Copy each line below that contains the word "what".

--

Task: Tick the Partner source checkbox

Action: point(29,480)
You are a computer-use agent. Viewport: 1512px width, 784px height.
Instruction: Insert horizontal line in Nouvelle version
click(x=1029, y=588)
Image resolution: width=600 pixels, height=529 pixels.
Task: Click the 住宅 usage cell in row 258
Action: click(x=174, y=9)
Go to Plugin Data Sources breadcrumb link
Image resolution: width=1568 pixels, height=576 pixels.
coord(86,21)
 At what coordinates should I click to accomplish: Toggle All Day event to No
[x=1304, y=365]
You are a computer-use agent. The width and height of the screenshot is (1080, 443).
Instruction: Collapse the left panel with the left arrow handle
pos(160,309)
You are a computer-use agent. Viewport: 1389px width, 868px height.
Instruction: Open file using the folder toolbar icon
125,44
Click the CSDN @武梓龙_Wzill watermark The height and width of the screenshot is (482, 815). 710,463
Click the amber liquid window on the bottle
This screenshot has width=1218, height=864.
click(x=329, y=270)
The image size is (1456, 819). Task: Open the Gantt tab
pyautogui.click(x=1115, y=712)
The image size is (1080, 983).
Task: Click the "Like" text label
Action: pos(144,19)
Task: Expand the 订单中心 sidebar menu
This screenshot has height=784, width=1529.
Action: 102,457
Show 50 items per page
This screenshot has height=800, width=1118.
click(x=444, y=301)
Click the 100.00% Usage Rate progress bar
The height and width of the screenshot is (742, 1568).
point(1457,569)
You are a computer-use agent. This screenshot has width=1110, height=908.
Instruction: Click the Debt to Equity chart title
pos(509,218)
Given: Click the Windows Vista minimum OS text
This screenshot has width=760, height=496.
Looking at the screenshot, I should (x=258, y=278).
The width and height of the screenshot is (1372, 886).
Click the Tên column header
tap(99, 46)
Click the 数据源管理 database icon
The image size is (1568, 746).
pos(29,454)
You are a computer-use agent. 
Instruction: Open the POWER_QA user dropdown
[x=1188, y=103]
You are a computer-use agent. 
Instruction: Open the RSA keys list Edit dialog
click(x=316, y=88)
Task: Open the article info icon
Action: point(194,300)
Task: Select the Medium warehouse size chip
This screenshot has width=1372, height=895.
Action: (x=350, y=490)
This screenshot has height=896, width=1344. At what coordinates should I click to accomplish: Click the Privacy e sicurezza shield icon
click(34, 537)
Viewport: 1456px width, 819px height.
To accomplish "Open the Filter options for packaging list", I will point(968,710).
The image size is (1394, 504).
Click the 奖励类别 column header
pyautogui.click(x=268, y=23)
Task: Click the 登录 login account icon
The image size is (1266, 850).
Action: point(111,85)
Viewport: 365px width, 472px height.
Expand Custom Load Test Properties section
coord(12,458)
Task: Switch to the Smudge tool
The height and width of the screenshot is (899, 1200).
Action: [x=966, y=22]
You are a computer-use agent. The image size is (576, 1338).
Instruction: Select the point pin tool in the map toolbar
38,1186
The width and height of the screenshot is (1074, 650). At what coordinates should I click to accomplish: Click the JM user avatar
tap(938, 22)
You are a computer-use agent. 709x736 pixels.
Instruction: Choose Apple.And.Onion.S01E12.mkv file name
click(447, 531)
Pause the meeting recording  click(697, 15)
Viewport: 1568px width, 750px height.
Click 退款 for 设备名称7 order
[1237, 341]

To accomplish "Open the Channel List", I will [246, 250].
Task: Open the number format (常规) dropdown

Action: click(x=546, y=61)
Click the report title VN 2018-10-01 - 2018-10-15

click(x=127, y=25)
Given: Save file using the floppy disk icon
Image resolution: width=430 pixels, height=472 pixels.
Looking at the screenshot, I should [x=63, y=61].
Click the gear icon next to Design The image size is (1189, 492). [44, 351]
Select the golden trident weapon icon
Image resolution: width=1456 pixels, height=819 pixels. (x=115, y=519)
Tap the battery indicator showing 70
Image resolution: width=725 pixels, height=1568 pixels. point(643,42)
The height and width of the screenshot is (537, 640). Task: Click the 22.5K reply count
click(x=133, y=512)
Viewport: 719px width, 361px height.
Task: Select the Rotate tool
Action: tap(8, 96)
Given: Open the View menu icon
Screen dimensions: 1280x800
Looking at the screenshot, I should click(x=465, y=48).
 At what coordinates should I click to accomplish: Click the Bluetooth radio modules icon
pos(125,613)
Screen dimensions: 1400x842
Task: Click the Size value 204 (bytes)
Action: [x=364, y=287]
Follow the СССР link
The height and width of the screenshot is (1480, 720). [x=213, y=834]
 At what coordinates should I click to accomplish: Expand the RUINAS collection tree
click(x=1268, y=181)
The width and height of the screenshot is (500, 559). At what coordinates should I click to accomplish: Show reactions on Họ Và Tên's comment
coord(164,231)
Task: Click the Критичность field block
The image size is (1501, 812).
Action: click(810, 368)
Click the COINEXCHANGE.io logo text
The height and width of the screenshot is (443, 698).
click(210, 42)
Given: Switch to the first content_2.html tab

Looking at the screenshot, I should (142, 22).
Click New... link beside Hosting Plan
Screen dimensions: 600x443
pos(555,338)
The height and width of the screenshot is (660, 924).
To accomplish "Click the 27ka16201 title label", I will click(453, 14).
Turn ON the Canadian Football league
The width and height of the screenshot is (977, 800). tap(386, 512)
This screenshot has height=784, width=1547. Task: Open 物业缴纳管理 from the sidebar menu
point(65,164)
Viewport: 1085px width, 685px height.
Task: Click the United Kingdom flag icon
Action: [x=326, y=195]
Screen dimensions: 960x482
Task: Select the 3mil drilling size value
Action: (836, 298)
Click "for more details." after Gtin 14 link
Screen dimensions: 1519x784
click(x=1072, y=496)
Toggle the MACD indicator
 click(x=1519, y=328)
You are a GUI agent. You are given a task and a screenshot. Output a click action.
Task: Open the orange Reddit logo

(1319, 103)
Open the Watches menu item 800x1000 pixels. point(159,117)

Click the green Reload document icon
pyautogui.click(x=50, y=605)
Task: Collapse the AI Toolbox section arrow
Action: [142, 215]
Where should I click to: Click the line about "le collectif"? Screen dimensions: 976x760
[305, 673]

--

§ RESPONSE TO THE EXERCISE:
 At what coordinates should I click to accomplish: Toggle All Day event to No
This screenshot has height=896, width=1344. At what coordinates should I click to accomplish: Click the Privacy e sicurezza shield icon
The width and height of the screenshot is (1074, 650). At what coordinates should I click to accomplish: Click the JM user avatar
 At what coordinates should I click to accomplish: Click the Bluetooth radio modules icon
 At what coordinates should I click to accomplish: Expand the RUINAS collection tree
The width and height of the screenshot is (500, 559). At what coordinates should I click to accomplish: Show reactions on Họ Và Tên's comment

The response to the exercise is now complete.